Interface element records:
—————
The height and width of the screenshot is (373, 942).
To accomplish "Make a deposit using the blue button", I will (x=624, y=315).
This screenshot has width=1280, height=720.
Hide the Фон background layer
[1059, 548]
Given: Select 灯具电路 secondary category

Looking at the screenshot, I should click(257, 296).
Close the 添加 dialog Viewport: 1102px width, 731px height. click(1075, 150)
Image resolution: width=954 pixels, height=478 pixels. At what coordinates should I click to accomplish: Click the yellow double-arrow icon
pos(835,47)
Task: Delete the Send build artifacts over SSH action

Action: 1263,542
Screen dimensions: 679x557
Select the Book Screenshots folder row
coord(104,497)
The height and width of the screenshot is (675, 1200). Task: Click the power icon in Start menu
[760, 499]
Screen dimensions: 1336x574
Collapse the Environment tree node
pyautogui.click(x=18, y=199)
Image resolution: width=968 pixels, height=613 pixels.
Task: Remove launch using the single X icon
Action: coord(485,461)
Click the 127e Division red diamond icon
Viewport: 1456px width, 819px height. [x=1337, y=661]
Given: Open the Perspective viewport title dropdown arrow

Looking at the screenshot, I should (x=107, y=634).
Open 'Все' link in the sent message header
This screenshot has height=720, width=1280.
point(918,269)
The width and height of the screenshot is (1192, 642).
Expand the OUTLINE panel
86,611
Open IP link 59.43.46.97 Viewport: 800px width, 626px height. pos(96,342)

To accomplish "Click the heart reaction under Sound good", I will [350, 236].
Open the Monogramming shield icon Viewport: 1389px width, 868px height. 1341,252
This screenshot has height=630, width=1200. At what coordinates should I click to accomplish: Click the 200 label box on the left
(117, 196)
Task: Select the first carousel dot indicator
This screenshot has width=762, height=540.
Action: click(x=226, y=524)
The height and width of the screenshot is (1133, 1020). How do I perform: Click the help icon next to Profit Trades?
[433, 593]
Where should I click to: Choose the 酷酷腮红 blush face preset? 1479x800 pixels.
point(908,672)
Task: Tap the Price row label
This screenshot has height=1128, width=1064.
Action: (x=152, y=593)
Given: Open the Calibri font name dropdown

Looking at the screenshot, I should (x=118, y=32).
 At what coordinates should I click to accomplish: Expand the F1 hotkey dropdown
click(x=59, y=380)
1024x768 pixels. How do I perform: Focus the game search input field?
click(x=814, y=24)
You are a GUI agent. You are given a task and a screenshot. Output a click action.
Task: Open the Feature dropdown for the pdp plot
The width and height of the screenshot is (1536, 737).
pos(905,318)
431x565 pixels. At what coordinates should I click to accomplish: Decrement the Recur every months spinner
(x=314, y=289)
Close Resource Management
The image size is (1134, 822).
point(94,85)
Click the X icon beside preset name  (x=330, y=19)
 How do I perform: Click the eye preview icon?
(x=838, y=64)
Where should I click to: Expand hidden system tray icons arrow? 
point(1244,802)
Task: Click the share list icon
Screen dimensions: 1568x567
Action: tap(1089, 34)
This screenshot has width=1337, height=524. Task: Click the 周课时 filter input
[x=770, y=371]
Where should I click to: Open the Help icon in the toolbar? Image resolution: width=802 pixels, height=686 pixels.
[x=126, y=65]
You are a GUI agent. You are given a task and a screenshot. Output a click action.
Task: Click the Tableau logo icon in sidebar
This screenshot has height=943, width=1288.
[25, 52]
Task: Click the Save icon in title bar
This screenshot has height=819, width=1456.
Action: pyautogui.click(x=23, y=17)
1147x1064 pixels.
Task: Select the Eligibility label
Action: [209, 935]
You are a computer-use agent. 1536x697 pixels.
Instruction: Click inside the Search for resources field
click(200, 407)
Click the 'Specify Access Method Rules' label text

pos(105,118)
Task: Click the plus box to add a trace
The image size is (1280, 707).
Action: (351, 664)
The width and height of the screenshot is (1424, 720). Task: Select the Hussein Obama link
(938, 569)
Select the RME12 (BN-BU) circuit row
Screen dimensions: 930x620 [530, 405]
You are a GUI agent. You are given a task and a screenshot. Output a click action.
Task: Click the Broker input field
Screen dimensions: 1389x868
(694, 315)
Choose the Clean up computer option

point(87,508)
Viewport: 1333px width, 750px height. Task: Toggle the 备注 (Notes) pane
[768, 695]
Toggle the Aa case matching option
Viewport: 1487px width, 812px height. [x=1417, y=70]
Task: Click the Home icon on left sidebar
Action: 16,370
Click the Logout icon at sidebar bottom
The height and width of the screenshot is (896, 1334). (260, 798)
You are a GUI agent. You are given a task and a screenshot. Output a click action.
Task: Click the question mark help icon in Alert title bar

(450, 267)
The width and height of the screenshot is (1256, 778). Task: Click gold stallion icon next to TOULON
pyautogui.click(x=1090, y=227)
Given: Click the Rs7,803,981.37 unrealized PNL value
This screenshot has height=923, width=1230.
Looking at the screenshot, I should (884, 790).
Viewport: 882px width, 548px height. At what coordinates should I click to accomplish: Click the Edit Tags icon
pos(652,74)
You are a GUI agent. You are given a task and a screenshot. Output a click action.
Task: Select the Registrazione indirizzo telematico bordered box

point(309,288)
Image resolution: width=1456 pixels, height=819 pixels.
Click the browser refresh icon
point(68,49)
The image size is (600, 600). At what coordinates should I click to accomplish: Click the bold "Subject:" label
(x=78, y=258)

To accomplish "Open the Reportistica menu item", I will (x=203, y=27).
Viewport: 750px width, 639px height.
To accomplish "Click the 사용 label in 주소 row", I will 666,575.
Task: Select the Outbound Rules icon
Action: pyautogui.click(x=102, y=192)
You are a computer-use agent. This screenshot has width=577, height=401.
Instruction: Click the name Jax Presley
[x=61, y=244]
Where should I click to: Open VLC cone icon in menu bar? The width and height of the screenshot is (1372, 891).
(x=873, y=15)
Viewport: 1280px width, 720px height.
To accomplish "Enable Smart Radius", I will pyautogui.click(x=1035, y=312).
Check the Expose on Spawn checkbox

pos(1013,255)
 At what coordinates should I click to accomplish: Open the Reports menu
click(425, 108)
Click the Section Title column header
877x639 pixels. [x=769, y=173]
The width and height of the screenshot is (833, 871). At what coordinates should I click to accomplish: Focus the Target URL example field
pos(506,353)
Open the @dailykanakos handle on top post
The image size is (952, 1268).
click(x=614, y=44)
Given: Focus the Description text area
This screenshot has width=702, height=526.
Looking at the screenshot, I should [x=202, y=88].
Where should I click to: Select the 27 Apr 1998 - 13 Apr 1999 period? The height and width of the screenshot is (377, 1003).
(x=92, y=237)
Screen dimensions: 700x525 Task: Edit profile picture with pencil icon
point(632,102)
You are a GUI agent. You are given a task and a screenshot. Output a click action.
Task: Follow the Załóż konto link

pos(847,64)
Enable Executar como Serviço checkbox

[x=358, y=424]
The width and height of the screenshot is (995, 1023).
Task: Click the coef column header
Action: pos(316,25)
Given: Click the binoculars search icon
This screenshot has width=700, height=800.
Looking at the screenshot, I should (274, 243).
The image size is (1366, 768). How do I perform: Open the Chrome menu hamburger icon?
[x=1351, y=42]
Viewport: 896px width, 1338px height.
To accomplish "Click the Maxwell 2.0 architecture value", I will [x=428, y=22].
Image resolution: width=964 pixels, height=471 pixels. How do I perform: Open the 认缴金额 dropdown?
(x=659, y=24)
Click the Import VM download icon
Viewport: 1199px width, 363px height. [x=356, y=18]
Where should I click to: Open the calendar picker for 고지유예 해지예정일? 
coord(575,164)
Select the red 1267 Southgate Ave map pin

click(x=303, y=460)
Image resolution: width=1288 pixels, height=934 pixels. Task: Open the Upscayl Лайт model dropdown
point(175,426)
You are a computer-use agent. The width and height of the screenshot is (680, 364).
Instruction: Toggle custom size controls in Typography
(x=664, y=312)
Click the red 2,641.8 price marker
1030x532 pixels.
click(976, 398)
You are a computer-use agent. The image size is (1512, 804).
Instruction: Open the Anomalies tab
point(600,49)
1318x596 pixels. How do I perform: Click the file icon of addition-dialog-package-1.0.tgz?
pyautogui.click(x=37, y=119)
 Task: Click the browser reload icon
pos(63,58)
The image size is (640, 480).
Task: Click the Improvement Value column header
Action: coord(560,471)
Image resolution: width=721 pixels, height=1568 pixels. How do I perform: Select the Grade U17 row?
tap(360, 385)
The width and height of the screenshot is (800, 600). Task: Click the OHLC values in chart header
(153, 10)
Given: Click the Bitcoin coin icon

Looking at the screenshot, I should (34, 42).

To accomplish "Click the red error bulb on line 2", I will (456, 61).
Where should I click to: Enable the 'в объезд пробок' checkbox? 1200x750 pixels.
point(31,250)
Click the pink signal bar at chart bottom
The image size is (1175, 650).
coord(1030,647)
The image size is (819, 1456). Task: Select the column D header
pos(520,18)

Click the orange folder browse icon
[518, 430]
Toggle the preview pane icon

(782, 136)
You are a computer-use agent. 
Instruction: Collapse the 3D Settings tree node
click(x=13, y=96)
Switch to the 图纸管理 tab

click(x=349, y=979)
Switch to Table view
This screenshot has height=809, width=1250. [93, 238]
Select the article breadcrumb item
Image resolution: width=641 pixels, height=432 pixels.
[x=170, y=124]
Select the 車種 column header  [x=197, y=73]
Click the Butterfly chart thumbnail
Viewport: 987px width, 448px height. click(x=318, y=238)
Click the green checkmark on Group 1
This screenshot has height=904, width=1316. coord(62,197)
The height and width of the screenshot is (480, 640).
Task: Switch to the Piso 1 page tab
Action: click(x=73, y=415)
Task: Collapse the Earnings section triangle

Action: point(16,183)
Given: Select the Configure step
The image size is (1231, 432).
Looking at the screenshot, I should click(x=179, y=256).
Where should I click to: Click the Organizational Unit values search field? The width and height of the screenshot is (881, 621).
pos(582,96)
—————
WHAT YOU SHOULD DO:
Reproduce the rows above verbatim, starting at the line that contains "Switch to the 图纸管理 tab" and continuing through the last line of the rows.

ANSWER FOR THIS EXERCISE:
Switch to the 图纸管理 tab

click(x=349, y=979)
Switch to Table view
This screenshot has height=809, width=1250. [93, 238]
Select the article breadcrumb item
Image resolution: width=641 pixels, height=432 pixels.
[x=170, y=124]
Select the 車種 column header  [x=197, y=73]
Click the Butterfly chart thumbnail
Viewport: 987px width, 448px height. click(x=318, y=238)
Click the green checkmark on Group 1
This screenshot has height=904, width=1316. coord(62,197)
The height and width of the screenshot is (480, 640).
Task: Switch to the Piso 1 page tab
Action: click(x=73, y=415)
Task: Collapse the Earnings section triangle

Action: point(16,183)
Given: Select the Configure step
The image size is (1231, 432).
Looking at the screenshot, I should click(x=179, y=256).
Where should I click to: Click the Organizational Unit values search field? The width and height of the screenshot is (881, 621).
pos(582,96)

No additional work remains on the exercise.